-------- Provided text

In an example, the frequency range of the test signal is 1 Hz to 80 Hz. 10 frequency points are determined within the frequency range, and the test signal is sampled at each frequency point via the tested signal acquisition unit and the reference signal acquisition unit, where the tested signal acquisition unit obtains 10 first sampled signals through sampling, and the reference signal acquisition unit obtains 10 second sampled signals through sampling.

In an example, the plurality of frequency points may be uniformly distributed within the frequency range of the test signal. For example, starting from a lower limit of the frequency range, one frequency point is determined at an interval of one frequency width threshold. In another example, the plurality of frequency points are non-uniformly distributed within the frequency range of the test signal. For example, many frequency points are distributed near 50 Hz and/or 60 Hz, to ensure measurement accuracy of the electronic transformer for common currents or voltages of the frequencies of 50 Hz and 60 Hz.

Step 303: Determine, based on the first sampled signal and the second sampled signal that correspond to a same frequency point, an amplitude and a phase angle of the first sampled signal.

The tested signal acquisition unit and the reference signal acquisition unit are connected to the same analog-to-digital conversion unit. After the first sampled signals and the second sampled signals are sent to the analog-to-digital conversion unit, the analog-to-digital conversion unit converts the first sampled signals and the second sampled signals into digital signals, and sends the digital signals obtained through conversion to a signal processing module. The signal processing module may calculate amplitudes of the first sampled signals, and calculate a phase angle difference between the first sampled signal and the second sampled signal that correspond to the same frequency point. A phase angle of the second sampled signal may be determined based on the parameters of the reference signal acquisition unit and the injected signal, so that the phase angle of the first sampled signal may be determined based on the phase angle difference between the first sampled signal and the second sampled signal and the phase angle of the second sampled signal.

It should be noted that the amplitudes of the first sampled signal, phase angle differences between the first sampled signals and the second sampled signals, and phase angles of the second sampled signals may be calculated in any appropriate manner. This is not limited in this embodiment of this application.

----------------
-------- Extracted data

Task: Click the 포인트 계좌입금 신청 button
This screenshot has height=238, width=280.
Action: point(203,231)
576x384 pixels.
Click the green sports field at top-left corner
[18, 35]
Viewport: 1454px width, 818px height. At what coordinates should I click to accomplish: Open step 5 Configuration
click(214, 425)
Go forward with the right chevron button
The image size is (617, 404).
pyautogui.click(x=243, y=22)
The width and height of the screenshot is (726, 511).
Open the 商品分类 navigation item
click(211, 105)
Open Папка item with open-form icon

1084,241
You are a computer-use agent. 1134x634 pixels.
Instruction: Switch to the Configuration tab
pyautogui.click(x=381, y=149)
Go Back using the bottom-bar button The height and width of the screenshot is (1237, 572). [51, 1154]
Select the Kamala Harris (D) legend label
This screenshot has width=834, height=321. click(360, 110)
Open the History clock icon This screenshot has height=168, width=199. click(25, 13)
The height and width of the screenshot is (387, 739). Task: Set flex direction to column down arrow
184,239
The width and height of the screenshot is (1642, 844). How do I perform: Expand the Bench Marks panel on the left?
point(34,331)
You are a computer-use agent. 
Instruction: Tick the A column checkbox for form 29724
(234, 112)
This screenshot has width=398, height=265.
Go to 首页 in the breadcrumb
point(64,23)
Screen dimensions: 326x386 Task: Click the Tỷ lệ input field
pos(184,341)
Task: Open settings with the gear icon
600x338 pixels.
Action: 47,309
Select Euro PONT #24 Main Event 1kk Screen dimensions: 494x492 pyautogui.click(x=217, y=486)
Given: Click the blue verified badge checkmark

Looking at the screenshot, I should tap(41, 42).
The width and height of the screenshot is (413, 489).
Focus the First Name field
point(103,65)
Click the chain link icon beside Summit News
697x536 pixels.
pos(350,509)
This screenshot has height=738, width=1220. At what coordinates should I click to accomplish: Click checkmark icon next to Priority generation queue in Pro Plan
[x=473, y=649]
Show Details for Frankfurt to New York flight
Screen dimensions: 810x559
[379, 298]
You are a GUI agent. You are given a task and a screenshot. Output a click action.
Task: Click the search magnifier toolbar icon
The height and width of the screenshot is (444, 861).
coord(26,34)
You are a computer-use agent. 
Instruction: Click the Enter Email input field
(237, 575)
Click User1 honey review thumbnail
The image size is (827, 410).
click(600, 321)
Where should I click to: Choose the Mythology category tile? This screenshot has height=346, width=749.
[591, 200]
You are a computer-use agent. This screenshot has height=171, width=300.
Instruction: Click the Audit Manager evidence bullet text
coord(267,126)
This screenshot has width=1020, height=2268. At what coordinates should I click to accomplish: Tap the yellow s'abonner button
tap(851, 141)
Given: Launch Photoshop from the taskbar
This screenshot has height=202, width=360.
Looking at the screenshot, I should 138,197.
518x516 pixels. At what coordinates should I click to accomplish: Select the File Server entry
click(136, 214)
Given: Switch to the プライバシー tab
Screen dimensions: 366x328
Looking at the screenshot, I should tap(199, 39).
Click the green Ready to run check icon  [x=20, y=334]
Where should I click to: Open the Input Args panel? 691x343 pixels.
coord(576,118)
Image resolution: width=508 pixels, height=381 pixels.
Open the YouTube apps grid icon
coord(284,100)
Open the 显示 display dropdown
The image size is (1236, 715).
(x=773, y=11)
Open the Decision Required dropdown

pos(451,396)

----------------

What this exercise asks ::
1/ In the passage on electronic transformer testing, copy from "In an example, the plurality" to "first sampled signal.".
2/ Answer these from the passage on electronic transformer testing:
(a) In the first example, what is the frequency range of the test signal?
(b) Near which frequencies may many frequency points be placed in the non-uniform distribution?
(c) Which unit are the tested signal acquisition unit and the reference signal acquisition unit both connected to?
3/ Write the next part of the passage on electronic transformer testing, picking up after its final sentence.

Results in order ::
1/
In an example, the plurality of frequency points may be uniformly distributed within the frequency range of the test signal. For example, starting from a lower limit of the frequency range, one frequency point is determined at an interval of one frequency width threshold. In another example, the plurality of frequency points are non-uniformly distributed within the frequency range of the test signal. For example, many frequency points are distributed near 50 Hz and/or 60 Hz, to ensure measurement accuracy of the electronic transformer for common currents or voltages of the frequencies of 50 Hz and 60 Hz.

Step 303: Determine, based on the first sampled signal and the second sampled signal that correspond to a same frequency point, an amplitude and a phase angle of the first sampled signal.

2/
(a) 1 Hz to 80 Hz
(b) 50 Hz and/or 60 Hz
(c) The same analog-to-digital conversion unit

3/
In this embodiment of this application, the test signal generated by the signal generation apparatus is injected into both the tested signal acquisition unit and the reference signal acquisition unit, the test signal is sampled at the plurality of frequency points via the tested signal acquisition unit and the reference signal acquisition unit, to obtain the first sampled signals and the second sampled signals corresponding to the frequency points, and the amplitudes of the first sampled signals and the phase angle differences between the first sampled signals and the second sampled signals may be further calculated. The phase angles of the second sampled signals may be directly determined, so that the phase angles of the first sampled signals may be calculated based on the phase angle differences between the first sampled signals and the second sampled signals and the phase angles of the second sampled signals. In this way, the amplitudes and the phase angles of the first sampled signals are obtained. The amplitudes and the phase angles of the first sampled signals acquired by the tested signal acquisition unit are determined with reference to the second sampled signals acquired by the reference signal acquisition unit, so that accuracy of the obtained amplitudes and phase angles is ensured.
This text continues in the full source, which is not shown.